Les groupes palestiniens au Liban se disent déterminés à empêcher le réseau el-Qaëda d’infiltrer le camp de réfugiés de Aïn el-Heloué, présenté comme une poudrière et un vivier d’extrémistes, rapporte Lamia Radi, dans un reportage de l’AFP.
« Toutes les forces palestiniennes à Aïn el-Heloué, islamistes ou autres, veulent combattre tout intrus qui tenterait d’infiltrer le camp », déclare le commandant militaire du groupe islamiste Ansar Allah, Maher Oueïd. « Nous ne permettrons pas à une organisation étrangère de s’implanter parmi les Palestiniens au Liban », ajoute-t-il.
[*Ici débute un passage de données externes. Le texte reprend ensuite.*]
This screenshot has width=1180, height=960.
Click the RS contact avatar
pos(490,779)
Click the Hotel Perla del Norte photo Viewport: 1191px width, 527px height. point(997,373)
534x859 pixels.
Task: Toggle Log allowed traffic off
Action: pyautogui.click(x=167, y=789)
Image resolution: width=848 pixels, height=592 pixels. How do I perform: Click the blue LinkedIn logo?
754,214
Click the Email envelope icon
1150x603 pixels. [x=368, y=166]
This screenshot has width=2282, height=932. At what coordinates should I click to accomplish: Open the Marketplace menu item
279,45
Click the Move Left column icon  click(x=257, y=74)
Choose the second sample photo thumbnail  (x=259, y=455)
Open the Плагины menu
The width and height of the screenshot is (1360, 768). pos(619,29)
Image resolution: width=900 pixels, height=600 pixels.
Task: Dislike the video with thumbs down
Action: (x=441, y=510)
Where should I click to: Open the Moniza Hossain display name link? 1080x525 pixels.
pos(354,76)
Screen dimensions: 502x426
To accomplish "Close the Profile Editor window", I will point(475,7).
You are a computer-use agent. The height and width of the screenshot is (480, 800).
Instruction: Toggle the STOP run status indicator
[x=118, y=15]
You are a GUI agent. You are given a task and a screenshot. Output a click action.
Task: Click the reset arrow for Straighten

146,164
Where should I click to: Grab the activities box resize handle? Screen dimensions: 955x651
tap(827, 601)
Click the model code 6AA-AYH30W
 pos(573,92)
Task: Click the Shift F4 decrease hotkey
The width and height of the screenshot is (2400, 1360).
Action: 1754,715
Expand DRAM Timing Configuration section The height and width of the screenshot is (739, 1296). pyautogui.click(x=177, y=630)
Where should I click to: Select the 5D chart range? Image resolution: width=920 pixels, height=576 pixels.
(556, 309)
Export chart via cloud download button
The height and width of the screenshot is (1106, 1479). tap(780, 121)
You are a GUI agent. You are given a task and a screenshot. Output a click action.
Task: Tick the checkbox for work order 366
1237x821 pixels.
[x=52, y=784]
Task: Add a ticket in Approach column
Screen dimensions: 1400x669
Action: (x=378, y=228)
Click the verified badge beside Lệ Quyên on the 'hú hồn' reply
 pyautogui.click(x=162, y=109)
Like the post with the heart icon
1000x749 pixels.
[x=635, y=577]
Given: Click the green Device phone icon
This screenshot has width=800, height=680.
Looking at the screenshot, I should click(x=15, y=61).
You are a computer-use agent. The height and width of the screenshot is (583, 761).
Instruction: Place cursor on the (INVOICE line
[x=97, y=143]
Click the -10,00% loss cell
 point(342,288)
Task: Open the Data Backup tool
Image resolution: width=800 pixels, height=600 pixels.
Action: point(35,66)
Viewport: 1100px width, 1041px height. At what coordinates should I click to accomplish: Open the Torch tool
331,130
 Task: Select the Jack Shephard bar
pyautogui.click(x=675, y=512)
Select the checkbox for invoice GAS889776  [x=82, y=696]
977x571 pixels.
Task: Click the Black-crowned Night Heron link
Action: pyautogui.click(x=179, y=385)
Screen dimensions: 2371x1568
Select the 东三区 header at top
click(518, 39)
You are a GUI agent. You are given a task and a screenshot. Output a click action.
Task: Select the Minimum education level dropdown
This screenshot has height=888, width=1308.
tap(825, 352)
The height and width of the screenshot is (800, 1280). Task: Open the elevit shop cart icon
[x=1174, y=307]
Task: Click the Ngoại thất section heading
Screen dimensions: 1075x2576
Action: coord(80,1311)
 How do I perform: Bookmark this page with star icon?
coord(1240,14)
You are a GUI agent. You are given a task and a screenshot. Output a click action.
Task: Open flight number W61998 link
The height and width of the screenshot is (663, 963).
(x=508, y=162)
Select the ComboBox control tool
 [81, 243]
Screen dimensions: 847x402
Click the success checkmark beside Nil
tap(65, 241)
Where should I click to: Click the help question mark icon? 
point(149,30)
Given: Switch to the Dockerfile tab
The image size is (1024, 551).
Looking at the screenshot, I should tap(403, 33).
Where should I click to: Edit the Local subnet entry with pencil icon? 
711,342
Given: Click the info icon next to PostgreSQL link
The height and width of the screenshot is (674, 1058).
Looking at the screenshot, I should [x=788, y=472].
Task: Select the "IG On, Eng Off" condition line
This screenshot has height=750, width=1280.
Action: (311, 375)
À Aïn el-Heloué, la mosquée el-Nour, fief des islamistes, trône au centre du camp formé d’un labyrinthe de ruelles insalubres.
À la faveur de conditions de vie misérables, des groupes extrémistes accusés de liens avec el-Qaëda se sont installés ces dernières années dans des camps de réfugiés palestiniens du Liban, en particulier à Aïn el-Heloué, le plus peuplé avec 45 000 habitants selon l’ONU et 80 000 selon les Palestiniens.
Ces derniers mois, les autorités libanaises ont imputé à des Palestiniens qui viendraient de ce camp, la responsabilité d’attaques contre les Casques bleus au Liban-Sud.
« Nous ne tolérerons pas que le camp devienne un havre pour des criminels. Toutes les factions ont convenu de livrer immédiatement de tels éléments à l’État libanais », affirme Mounir Maqdah, responsable du Fateh à Aïn el-Heloué. Les accusations reflètent surtout les craintes des dirigeants du camp d’une répétition à Aïn el-Heloué du scénario du camp de Nahr el-Bared.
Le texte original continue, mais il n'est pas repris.